Last week, after Palin announced her candidacy, Dan Fagan, the conservative talk radio show host in Anchorage, began his show with a chuckle, saying, “All eyes are on Alaska again.” On one hand, he said, Palin’s “got some grit.” But there was a big other hand
“I think a lot of folks in Alaska are saying, ‘Oh, Lord, there’s always so much drama with her, you know, whether it’s her family in a brawl at a party in the front yard of a home, or you know, there’s the son beating up the dad, or I mean there’s just always something that’s going on that’s drama with them,” Fagan said on the air. “And it’s like ay-ay-ay, we’ve got to go through this again.”
At a Begich fundraiser in Fairbanks, Al Allen, who voted for Palin in 2006, said “she was more interested in being a reality TV star than serving Alaskans.”
“Alaska’s for the most part a blue-collar state,” he said. “You’ve got guys who work in oil fields and construction. They don’t necessarily like when you go Hollywood.”
At the same fundraiser, Ralph Seekins, a former state senator who sits on the University of Alaska board of regents, called Palin “a quitter.” And when I met Brett Hill, who builds tactical knives in Palmer, a town near Wasilla, at an outdoors show in Fairbanks the next day, it was Palin’s quitting that he immediately brought up as well.
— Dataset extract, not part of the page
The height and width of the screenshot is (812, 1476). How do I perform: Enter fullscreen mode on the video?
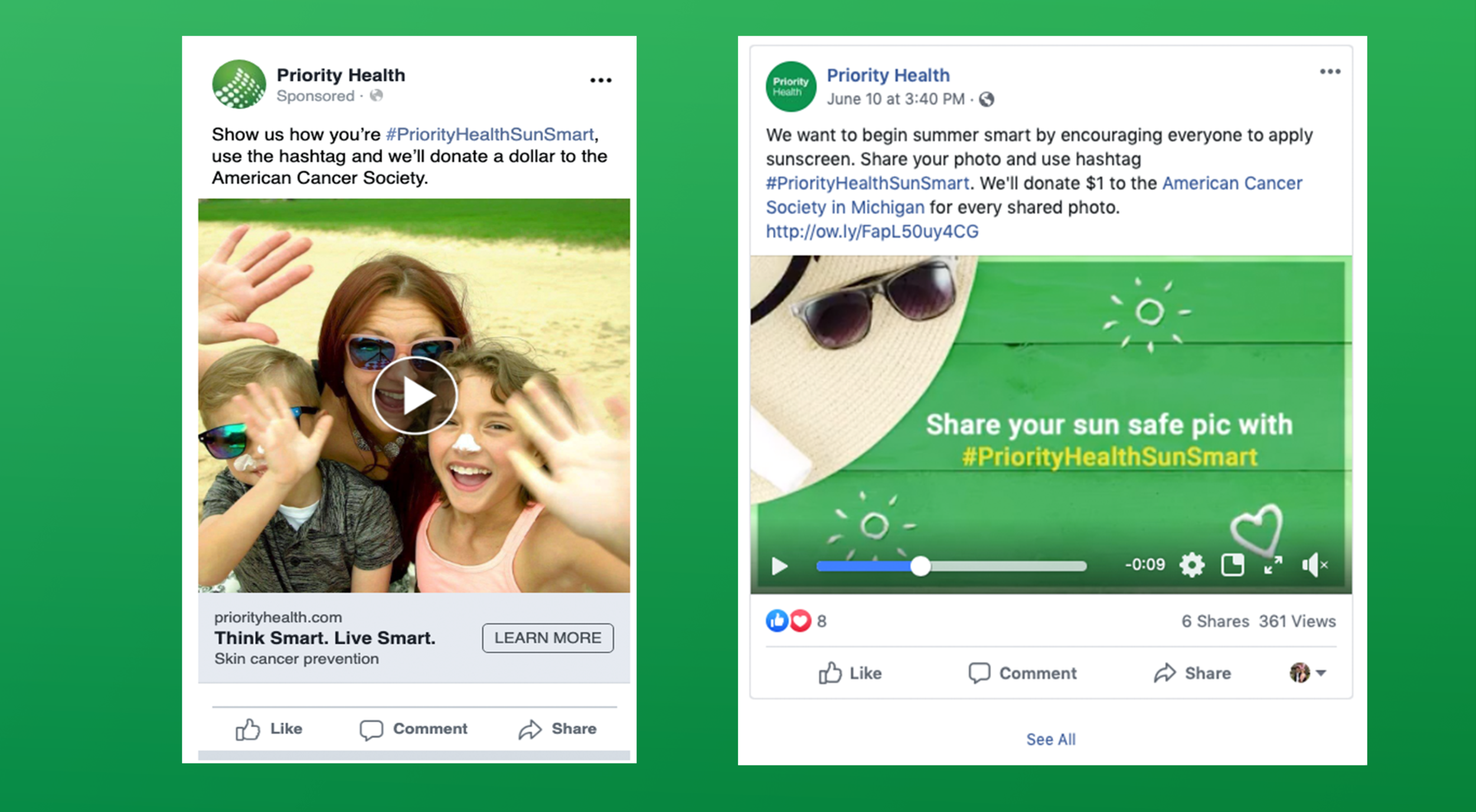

“Oh, God, I loved her when she was governor, but I was pissed that she left,” said Hill, who recalled that Palin once wrote his wife a check for $3 for cotton candy for her daughter at a fair. “Alaskans don’t quit on anything … She got sucked in by the glamor of all that Washington, D.C., bullshit, in my opinion.”
Alaska gets one representative in the House, after all. “If you’re only one of 435, it helps to bring the biggest bat you can bring,” said Mead Treadwell, the state’s former Republican lieutenant governor. “And Sarah brings a big bat.”
In Wasilla, Verne Rupright, who was mayor of the city when Palin was governor, told me that Palin, no matter what else, is “going to take camera time from somebody, right?”
“Personally, I’d rather see camera time on her than on Pelosi,” he said. “We only have one congressman, and we have to have someone who’s a lightning rod, in my mind.”